Und eine andere Wald-Erfahrung beeinflusst mein Leben hier ausserhalb des Waldes massgeblich: die Langsamkeit oder besser gesagt, der bewusste Umgang mit Zeit. Auch jetzt noch versuche ich, wenn es irgendwie geht, nicht zwei Dinge auf einmal zu machen. Heute Morgen habe ich mich allerdings dabei ertappt, dass ich eine Whatsapp-Nachricht geschrieben habe, während ich mit Eni unterwegs war. Es klappt nicht immer – ich bin mit mir nachsichtig, aber mache es mir dennoch immer wieder bewusst! Ich habe mir Möglichkeiten überlegt, mich auszutricksen. Zum Beispiel: Normalerweise nehme ich mein Handy nicht mit, wenn ich mit Eni spazieren gehe, um gar nicht erst in die Versuchung zu kommen.
(Für alle, die es wissen möchten: Eni geht es gut. Nachdem wir am 30. Juni abends daheim angekommen sind, hat sie sich erst einmal unter den Küchentisch gelegt und geschlafen. Die nächsten Tage musste sie sich erholen. Sie wollte nicht allzu weit laufen und hat vor allem Schlaf nachgeholt. Ich glaube, sie hat den Wald vermisst. Woran ich das festmache? Anfangs hat sie sich draussen nicht wirklich lustvoll bewegt. Auch wenn es rechts und links des Trottoirs so einiges zu erschnuppern – Maria sagt dem, sie lese Zeitung ? – gab, hat Eni das nicht wirklich in Überschwänglichkeit versetzt. Sobald wir aber den Wald betreten haben, war sie voll Energie. Und, ich muss für mich sagen, dass sich meine Beziehung zu Eni vertieft hat. Die gemeinsame Wald-Zeit verbindet uns tiefer. Das ist ein schönes Gefühl!)
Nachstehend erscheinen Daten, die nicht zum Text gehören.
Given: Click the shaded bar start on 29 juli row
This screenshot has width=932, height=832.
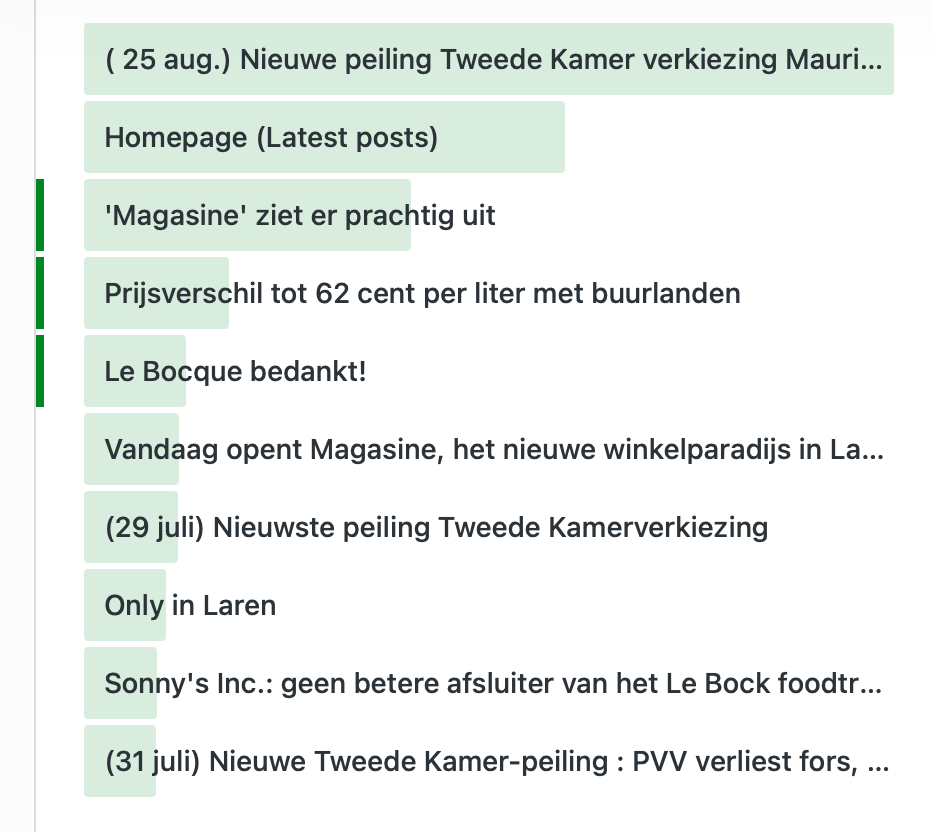Looking at the screenshot, I should pyautogui.click(x=94, y=527).
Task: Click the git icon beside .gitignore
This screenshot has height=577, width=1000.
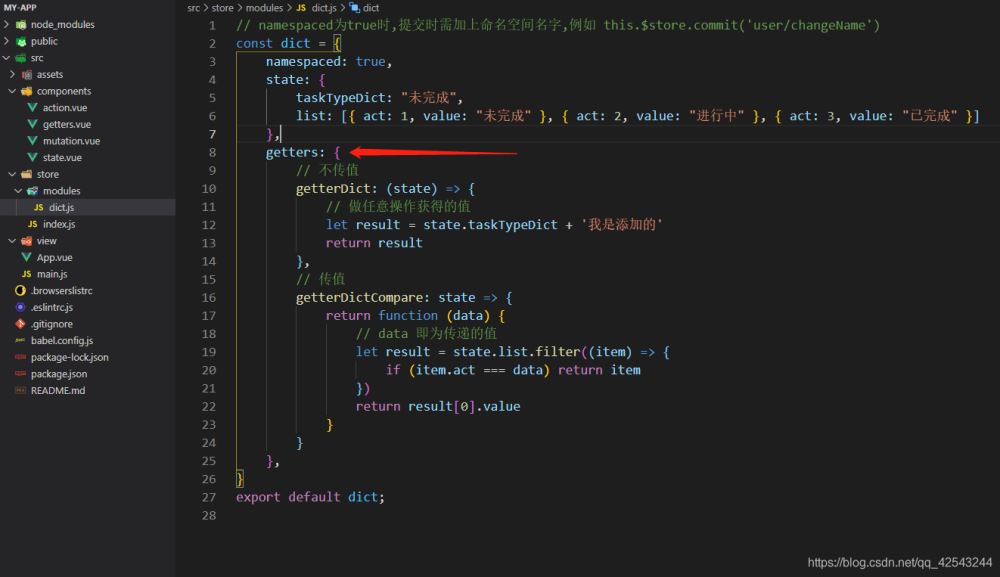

Auch wenn mein Alltag gegenüber der Zeit im Wald an Geschwindigkeit zugelegt hat, so lege ich Wert drauf, eines ums andere, alles Schritt für Schritt zu machen. Ich versuche mich nicht hetzen zu lassen, weil ich gemerkt habe, wie gut ein entschleunigter Lebenswandel tut. Alles bewusst tun. Im Hier und Jetzt sein. Diese Lebensweisheit des Waldes, der Natur möchte ich weiter pflegen, weil mir dort tief bewusst wurde, dass alle Zeiten in Gottes Hand stehen.

Und eine dritte Wald-Erfahrung möchte weiter verinnerlichen: die Dankbarkeit. Ich muss zugeben, dass es mir immer noch schwerfällt, für die vielen, vielen Mückenstiche dankbar zu sein – und die Mücken waren am Waldplatz wirklich heftig unterwegs. Wahrscheinlich werde ich es nie schaffen, auch nicht wenn sie mir damit bewusst gemacht haben, dass ich dadurch Gott ertappe. Müssen es unbedingt Mücken sein? Ein Schmetterling hätte es doch auch getan!? ? Es hat ja niemand gesagt, dass Dankbarkeit einfach ist! Dankbarkeit verinnerliche ich mehr und mehr, indem ich ganz bewusst innehalte, wenn ich etwas erlebe, das mir gut tut oder wo jemand einer*m anderen Gutes tut. Wenn ich mich in der Natur auf Wiesen oder durch den Wald bewege. Wenn ich in den Medien von etwas Aufstellendem lese oder höre.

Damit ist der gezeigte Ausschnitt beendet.